Classics Department Experiences Sudden Surge in Interest, Scholarship Application
Kat Cammack, BA '19, claims that the study of classics encompasses all of her skills
"I read the most gorgeous works of literature ever written, solve puzzles, analyze
history through psychological and philosophical lenses, study monumental art and grow
familiar with the thinkers who formed the basis of Western thought, all while exponentially
improving my grasp of the English language," she said.
She doesn't seem to be the only one who feels this way. In a world where technology
is prominent and it can sometimes feel like were living in a science fiction story,
19 of these incoming college freshmen who likely don't remember a time without cell
phones and computers applied for and were awarded departmental scholarships in classics.
Ten of these students will be starting at UD in the fall.
"Last year we had six applicants," said Associate Professor and Department Chairman
of Classics David Sweet. "Other departments are also having success this year. One
wonders what has made the difference between the two years."
According to Lucas Preble, campus visit coordinator, the Office of Undergraduate Admission
staff has been working hard to promote departmental scholarships such as these in
all of their interactions and communications with prospective students. Last year
there were a total of 83 applicants for nine departments, and this year there were
108. There were also more applicants to UD in general, with UD now preparing to welcome
the largest freshman class in its history: 400 students.

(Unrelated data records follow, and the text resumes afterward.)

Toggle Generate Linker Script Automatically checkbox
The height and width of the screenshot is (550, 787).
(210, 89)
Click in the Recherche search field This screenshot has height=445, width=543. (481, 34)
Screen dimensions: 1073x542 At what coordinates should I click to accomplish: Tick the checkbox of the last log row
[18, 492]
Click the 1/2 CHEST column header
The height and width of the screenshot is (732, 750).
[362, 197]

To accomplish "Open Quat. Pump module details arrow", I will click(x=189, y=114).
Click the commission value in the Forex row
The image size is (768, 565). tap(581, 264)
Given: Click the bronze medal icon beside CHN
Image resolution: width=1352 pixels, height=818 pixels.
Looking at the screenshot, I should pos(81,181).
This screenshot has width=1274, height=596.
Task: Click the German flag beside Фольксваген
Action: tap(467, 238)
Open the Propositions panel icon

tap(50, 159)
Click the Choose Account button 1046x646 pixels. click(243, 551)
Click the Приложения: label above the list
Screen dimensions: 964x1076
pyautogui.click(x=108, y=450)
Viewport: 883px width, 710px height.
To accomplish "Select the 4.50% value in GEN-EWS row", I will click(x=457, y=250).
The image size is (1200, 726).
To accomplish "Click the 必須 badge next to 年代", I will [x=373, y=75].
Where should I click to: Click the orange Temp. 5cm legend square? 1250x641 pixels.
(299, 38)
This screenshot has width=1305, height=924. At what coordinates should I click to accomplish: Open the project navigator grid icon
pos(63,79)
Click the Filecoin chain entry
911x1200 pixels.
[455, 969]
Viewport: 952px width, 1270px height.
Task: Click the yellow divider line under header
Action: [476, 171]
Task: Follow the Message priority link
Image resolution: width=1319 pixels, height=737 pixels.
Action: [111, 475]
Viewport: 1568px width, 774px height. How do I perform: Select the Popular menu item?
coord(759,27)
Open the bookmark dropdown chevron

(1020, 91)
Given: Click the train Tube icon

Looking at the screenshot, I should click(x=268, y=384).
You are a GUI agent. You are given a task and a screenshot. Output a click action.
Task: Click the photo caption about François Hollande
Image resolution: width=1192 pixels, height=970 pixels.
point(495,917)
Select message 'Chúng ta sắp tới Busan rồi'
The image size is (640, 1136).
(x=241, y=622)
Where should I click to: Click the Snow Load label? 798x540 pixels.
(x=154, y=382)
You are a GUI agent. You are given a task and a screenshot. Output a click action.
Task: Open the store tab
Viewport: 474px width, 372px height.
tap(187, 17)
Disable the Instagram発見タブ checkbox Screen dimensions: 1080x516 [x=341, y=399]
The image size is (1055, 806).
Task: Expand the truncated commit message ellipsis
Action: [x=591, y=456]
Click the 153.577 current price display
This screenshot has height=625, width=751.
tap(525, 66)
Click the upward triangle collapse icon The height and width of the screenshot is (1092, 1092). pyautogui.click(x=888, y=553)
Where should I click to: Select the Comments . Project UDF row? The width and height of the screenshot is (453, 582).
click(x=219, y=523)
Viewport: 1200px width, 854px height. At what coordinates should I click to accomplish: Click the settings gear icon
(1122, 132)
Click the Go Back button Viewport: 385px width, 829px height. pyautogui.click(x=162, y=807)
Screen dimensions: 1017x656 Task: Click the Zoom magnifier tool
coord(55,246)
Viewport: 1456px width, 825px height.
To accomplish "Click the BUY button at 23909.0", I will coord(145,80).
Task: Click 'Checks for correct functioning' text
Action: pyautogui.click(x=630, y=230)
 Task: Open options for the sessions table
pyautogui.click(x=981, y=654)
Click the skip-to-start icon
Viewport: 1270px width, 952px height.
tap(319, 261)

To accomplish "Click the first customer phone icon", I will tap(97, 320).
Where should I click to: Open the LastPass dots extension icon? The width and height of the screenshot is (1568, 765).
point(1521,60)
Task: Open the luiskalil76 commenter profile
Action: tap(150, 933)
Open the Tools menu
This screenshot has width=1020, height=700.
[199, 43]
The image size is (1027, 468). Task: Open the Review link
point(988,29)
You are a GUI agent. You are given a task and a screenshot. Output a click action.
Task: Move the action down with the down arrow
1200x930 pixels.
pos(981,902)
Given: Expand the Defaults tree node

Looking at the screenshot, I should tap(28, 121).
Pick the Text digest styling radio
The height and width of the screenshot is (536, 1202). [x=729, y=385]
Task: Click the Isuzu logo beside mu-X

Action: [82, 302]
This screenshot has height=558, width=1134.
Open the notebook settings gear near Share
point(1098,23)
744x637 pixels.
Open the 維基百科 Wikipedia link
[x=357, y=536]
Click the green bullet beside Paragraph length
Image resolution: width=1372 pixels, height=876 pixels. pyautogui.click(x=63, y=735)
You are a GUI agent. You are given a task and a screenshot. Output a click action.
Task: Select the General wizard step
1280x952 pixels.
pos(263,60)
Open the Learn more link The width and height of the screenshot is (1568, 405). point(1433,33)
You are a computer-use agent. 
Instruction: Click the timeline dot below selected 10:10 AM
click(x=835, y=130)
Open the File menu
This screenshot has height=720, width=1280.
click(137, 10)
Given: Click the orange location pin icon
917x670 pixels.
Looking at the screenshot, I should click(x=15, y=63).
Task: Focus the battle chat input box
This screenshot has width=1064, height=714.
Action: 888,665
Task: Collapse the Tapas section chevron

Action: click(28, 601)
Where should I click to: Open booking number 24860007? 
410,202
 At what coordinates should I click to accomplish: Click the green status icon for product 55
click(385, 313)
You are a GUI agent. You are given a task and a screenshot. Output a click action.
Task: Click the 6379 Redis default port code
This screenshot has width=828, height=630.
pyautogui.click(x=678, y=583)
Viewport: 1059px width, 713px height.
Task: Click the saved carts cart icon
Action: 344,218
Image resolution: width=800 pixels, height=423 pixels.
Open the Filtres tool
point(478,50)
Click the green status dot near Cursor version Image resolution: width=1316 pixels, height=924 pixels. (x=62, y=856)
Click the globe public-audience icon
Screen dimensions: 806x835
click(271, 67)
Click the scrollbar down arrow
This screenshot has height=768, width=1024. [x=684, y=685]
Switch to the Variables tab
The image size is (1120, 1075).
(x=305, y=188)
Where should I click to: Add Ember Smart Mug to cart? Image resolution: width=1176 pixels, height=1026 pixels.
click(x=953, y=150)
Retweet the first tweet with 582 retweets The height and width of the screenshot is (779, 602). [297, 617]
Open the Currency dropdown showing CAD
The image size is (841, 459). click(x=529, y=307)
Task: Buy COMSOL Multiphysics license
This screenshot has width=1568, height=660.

Still, in order for these students to be recruited and encouraged to apply for a classics
scholarship, they must have experience and interest in classics to begin with, like
Cammack, who was first introduced to basic ecclesiastical Latin nine years ago and
has been enthralled ever since.
Cammack learned about UD though college books such as Joseph A. Esposito's Choosing
a Catholic College: What to Look for and Where to Find It; she then attended UD's
Latin in Rome program in the summer of 2013 and visited the Irving campus in the fall
of 2013, both of which cemented her decision to apply only to UD, a decision she says
she has not once regretted.
"I'm thrilled to immerse myself in Latin again, to begin Greek and to explore all
the DFW area has to offer," Cammack said.